▶ _EXERCISE AIM_
Lines with the word "computer": copy all of them from the entries below.

Collected data entries
▬▬▬▬▬▬

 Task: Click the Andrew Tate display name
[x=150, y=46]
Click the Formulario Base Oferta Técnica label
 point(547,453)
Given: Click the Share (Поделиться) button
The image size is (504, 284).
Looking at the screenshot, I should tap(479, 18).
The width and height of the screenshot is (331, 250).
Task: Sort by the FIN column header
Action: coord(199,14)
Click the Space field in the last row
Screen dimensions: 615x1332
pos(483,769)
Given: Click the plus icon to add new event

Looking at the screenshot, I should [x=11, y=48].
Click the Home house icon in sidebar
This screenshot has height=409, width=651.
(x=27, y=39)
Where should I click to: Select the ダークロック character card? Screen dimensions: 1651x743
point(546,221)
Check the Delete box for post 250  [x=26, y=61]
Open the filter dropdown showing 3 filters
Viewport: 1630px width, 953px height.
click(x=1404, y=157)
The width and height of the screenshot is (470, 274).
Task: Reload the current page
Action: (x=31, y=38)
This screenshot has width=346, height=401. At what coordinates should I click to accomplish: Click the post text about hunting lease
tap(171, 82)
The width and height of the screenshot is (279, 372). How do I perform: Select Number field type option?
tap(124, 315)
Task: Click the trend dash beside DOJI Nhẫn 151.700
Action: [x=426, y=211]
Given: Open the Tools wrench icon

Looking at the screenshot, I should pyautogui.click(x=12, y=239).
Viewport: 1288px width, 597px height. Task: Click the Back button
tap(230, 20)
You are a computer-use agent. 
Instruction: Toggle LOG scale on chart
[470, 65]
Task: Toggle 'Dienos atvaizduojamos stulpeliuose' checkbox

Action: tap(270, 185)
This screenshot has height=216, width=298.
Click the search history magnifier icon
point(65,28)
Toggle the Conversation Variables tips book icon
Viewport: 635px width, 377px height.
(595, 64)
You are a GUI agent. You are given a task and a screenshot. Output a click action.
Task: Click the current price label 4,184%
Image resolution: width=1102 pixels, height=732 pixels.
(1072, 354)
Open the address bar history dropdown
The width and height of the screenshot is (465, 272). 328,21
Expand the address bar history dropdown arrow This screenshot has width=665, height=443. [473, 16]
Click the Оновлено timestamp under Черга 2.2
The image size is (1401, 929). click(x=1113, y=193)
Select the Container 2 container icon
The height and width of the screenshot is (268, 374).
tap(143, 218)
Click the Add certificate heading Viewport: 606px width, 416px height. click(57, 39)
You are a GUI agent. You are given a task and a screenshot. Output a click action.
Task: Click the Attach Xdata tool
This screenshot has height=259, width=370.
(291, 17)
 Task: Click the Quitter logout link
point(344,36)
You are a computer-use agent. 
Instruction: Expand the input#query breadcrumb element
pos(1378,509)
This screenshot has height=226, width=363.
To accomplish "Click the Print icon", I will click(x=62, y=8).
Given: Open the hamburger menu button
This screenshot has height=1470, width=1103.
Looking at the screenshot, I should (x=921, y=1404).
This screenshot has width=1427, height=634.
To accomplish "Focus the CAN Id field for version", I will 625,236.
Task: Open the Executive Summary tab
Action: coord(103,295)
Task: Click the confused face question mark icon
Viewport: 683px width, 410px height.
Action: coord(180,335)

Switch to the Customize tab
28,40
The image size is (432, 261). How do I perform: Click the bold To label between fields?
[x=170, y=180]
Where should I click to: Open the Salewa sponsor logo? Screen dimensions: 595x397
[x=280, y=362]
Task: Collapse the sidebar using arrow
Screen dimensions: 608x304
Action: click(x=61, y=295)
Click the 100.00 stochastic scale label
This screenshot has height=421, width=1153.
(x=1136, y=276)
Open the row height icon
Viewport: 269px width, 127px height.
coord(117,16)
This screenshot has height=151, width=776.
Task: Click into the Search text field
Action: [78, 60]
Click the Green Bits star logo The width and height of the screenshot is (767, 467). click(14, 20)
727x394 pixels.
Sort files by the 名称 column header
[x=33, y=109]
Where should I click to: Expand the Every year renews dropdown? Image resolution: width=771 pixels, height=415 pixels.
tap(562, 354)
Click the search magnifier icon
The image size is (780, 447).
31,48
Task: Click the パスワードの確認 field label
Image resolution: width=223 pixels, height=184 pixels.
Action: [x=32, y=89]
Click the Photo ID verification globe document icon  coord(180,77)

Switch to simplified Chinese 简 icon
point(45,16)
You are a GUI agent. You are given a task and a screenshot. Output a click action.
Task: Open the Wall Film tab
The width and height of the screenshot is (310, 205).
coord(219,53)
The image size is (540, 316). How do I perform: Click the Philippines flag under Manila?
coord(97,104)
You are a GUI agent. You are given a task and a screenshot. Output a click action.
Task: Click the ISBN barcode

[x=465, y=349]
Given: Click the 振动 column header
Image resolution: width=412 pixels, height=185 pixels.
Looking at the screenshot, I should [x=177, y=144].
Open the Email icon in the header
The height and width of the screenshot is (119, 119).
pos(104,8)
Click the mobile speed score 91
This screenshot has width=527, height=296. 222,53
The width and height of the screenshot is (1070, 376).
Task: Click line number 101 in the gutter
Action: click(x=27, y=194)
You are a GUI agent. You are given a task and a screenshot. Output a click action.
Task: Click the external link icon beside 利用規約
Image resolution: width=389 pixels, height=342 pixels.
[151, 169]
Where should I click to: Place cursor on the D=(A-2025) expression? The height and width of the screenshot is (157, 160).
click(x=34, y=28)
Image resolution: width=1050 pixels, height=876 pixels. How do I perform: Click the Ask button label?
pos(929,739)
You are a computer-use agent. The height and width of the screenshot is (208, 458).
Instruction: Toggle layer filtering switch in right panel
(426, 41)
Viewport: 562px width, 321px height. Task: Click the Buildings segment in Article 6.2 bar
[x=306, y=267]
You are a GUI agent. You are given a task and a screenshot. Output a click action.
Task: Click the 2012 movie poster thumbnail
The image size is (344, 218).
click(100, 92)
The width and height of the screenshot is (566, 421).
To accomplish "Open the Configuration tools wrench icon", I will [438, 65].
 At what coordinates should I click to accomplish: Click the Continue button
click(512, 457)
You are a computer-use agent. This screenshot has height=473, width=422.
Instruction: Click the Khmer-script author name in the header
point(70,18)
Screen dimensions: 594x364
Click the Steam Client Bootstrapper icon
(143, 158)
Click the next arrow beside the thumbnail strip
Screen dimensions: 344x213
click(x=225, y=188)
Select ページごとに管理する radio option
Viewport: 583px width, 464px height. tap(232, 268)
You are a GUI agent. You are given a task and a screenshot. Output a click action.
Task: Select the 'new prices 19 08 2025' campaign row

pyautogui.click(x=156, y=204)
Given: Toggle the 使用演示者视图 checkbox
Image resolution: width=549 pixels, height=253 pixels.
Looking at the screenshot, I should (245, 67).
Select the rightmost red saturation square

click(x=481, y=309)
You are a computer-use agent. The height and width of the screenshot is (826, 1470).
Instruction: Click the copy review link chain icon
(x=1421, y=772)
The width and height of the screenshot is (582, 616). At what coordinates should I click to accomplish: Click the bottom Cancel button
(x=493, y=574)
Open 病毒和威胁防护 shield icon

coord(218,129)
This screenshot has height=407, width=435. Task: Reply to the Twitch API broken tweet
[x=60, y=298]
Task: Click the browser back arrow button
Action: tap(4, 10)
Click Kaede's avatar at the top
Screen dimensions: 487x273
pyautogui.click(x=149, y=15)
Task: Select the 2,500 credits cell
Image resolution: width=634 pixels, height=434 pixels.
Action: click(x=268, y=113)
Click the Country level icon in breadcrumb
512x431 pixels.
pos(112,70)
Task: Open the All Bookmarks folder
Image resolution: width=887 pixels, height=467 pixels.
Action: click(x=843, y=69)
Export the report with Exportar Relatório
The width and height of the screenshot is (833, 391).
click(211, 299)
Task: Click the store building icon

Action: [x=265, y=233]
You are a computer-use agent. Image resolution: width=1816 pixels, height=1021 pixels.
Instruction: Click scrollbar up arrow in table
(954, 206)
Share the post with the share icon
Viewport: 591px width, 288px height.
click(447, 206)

▬▬▬▬▬▬

▶ _TASK OUTPUT_
You are a computer-use agent. 
You are a computer-use agent. 
You are a computer-use agent. The height and width of the screenshot is (208, 458).
You are a computer-use agent. This screenshot has height=473, width=422.
You are a computer-use agent. The height and width of the screenshot is (826, 1470).
You are a computer-use agent. Image resolution: width=1816 pixels, height=1021 pixels.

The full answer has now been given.